Theresa Swift from XSB has convinced me that a bundled Python interface has a lot of value. She presented a paper on Janus, the XSB Python interface. The main goal is to access Python transparently and hassle-free from Prolog and thus allow transparent access to the wealth of Python interfaces. Porting this work is an obvious choice. However, the foreign API differs and, SWI-Prolog provides additional datatypes, notably dicts to make the binding much more intuitive. Further more, I recently created the JavaScript interface and that gave some new insights.
If you check out the latest git source, run gity submodule update --init
and build it, it should add the package swipy
(GitHub) and if Python is installed with the development files, all should configure nicely. After building, you can run Python interactively under Prolog using
?- py_shell.
You can also call e.g. ?- py_call(print("Hello world\n"), _).

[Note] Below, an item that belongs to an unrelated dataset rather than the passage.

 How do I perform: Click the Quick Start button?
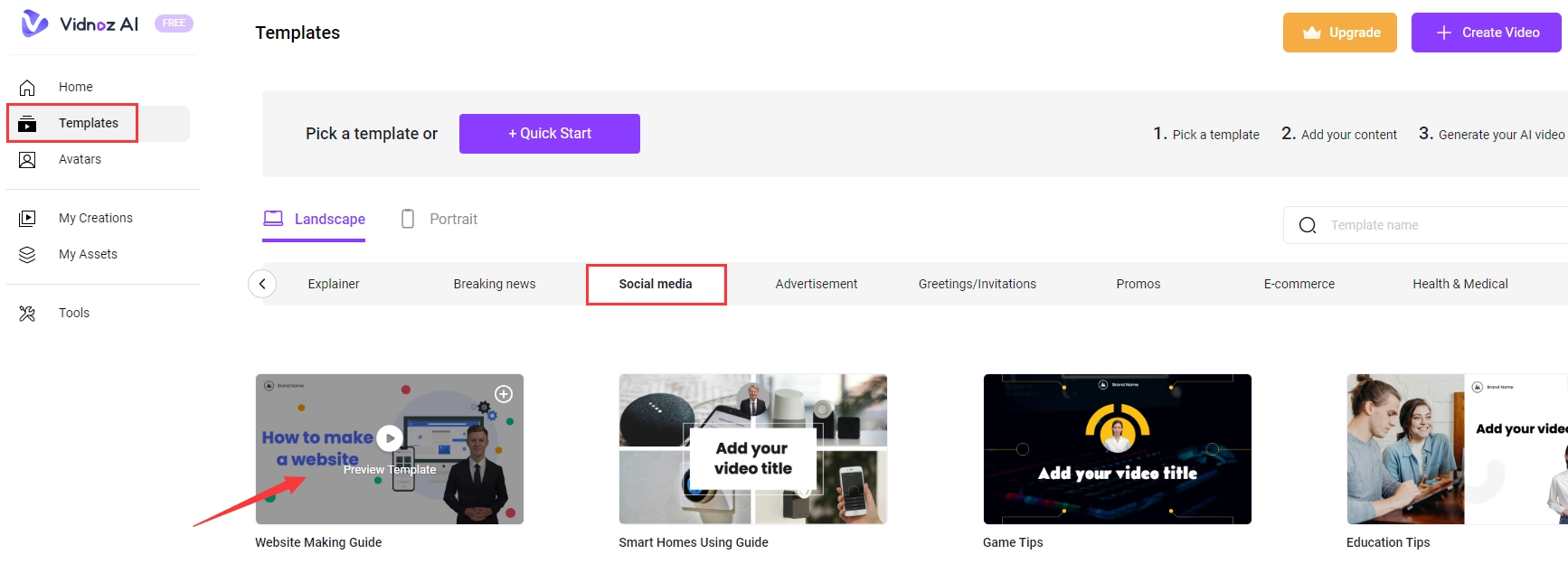coord(549,134)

See examples in packages/swipy and the very short docs built in builtdir/packages/swipy/janus.html
There are a lot of issues and questions. It is, at least on some platforms, already useful as is though
- Naming and compatibility to the XSB version. Having a shared Python interface would be nice, probably next to the more natural SWI-Prolog interface.

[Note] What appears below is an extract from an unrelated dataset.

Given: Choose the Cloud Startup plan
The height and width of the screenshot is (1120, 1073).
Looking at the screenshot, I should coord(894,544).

- (How) can we support big integers and rational numbers?
- Code is probably buggy at places. I’m still struggling with the Py_DECREF(), etc.

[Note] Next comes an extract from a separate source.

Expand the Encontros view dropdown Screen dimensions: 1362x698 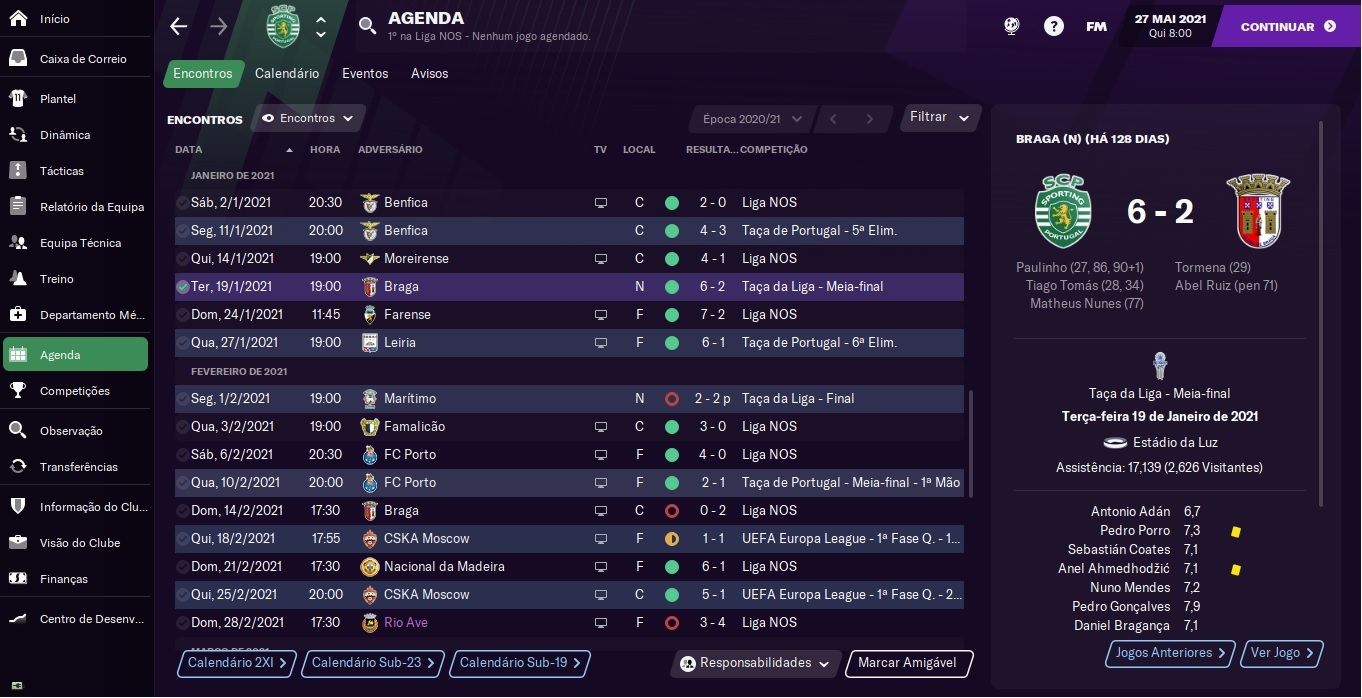point(308,118)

- Barely any comment in the code yet.
- I wonder whether calling Prolog from Python is what we want. Currently it provides a module
janus
with some functions and a classProlog
that provides an iterator over solutions. - Currently it binds to the Python discovered by CMake. Probably you want to be able to select a Python.
- Eventually there should also be a
pip install swipy
. Little clue what should be in there. - Surely much more.
So, Python programmers, please comment and, if possible, help.